REQUIREMENT:
Transcribe exactly, leaving out pictures, the lines from the one that holds "Open the 100% zoom level dropdown" through the end of the data below, including both end lines and no others.

───── TASK MATERIAL ─────

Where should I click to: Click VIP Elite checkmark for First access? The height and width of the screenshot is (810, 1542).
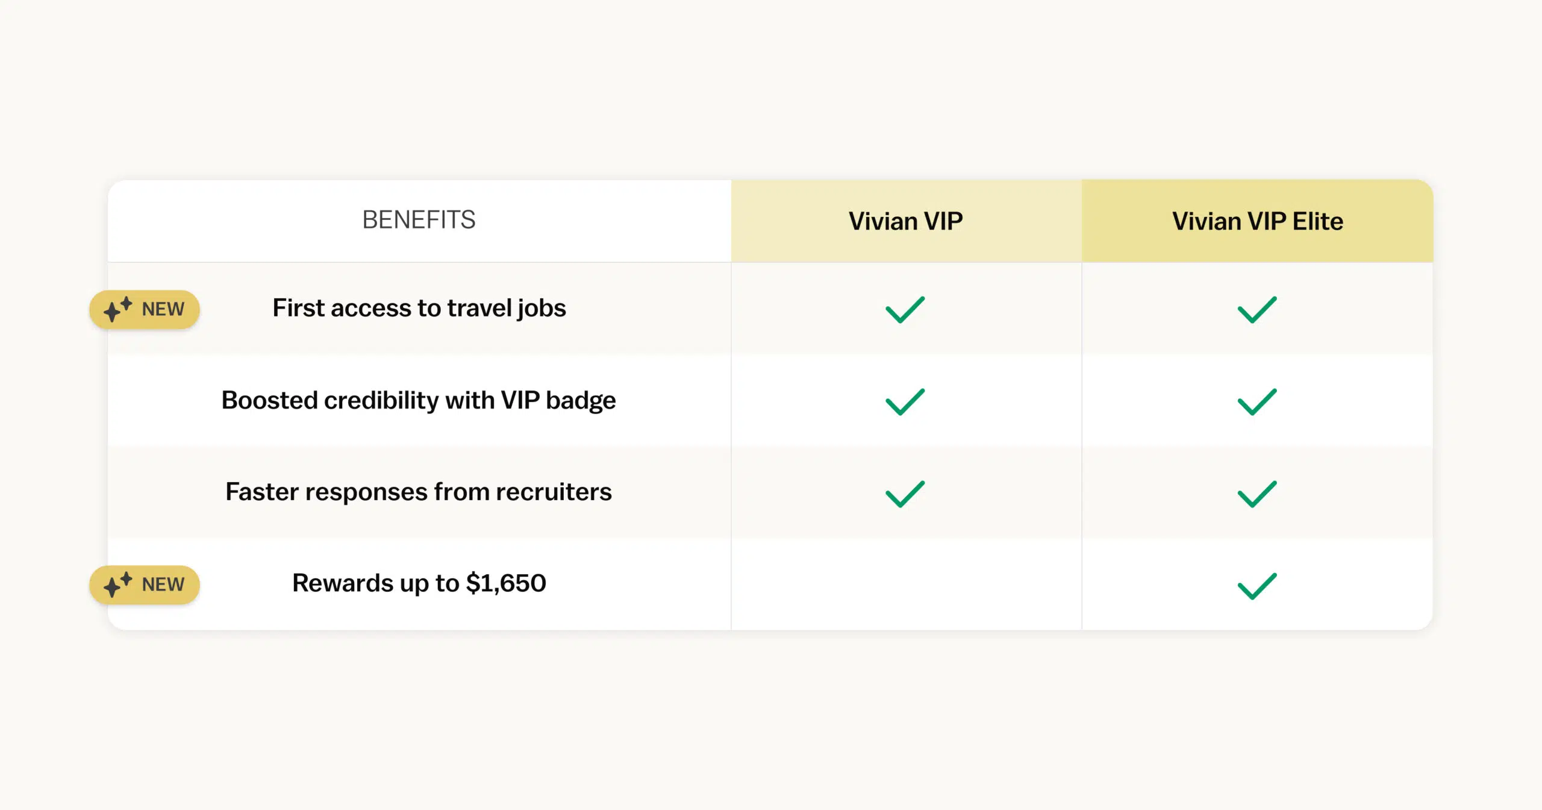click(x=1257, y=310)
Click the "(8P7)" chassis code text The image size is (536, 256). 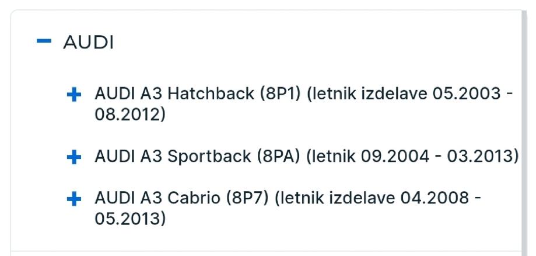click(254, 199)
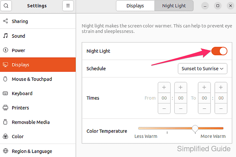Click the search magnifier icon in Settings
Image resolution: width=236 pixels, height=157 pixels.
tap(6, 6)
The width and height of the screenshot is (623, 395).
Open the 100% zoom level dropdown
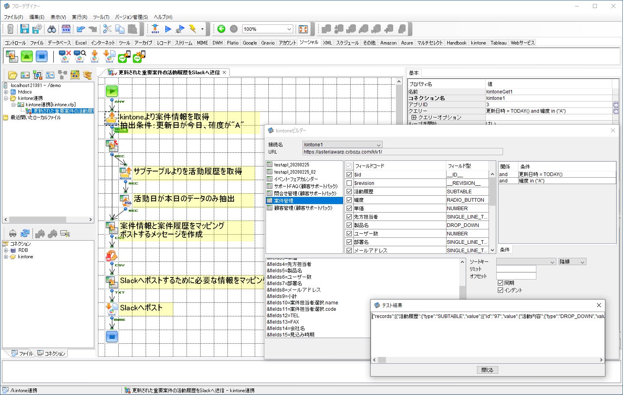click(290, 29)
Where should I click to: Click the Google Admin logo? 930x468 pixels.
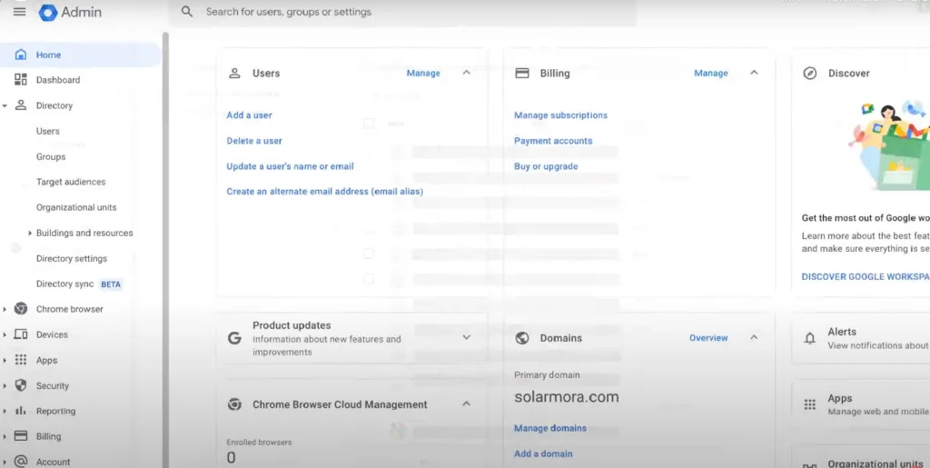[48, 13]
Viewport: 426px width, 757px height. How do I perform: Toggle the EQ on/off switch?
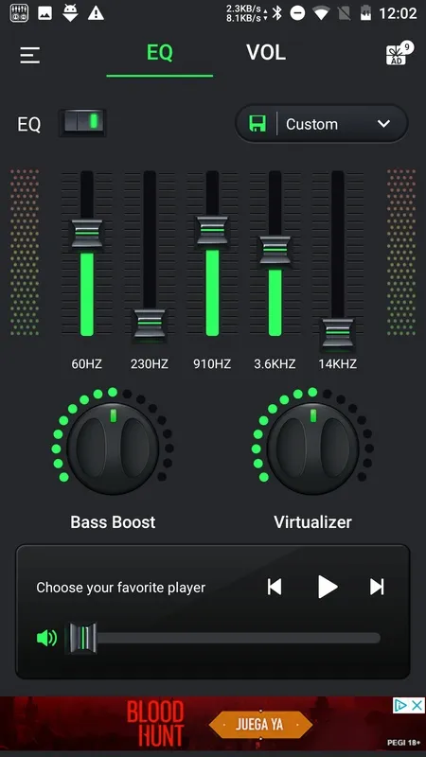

─────

ANSWER SECTION:
Open the 100% zoom level dropdown
click(290, 29)
Where should I click to: Click the Google Admin logo? 930x468 pixels.
[48, 13]
Viewport: 426px width, 757px height. How do I perform: Toggle the EQ on/off switch?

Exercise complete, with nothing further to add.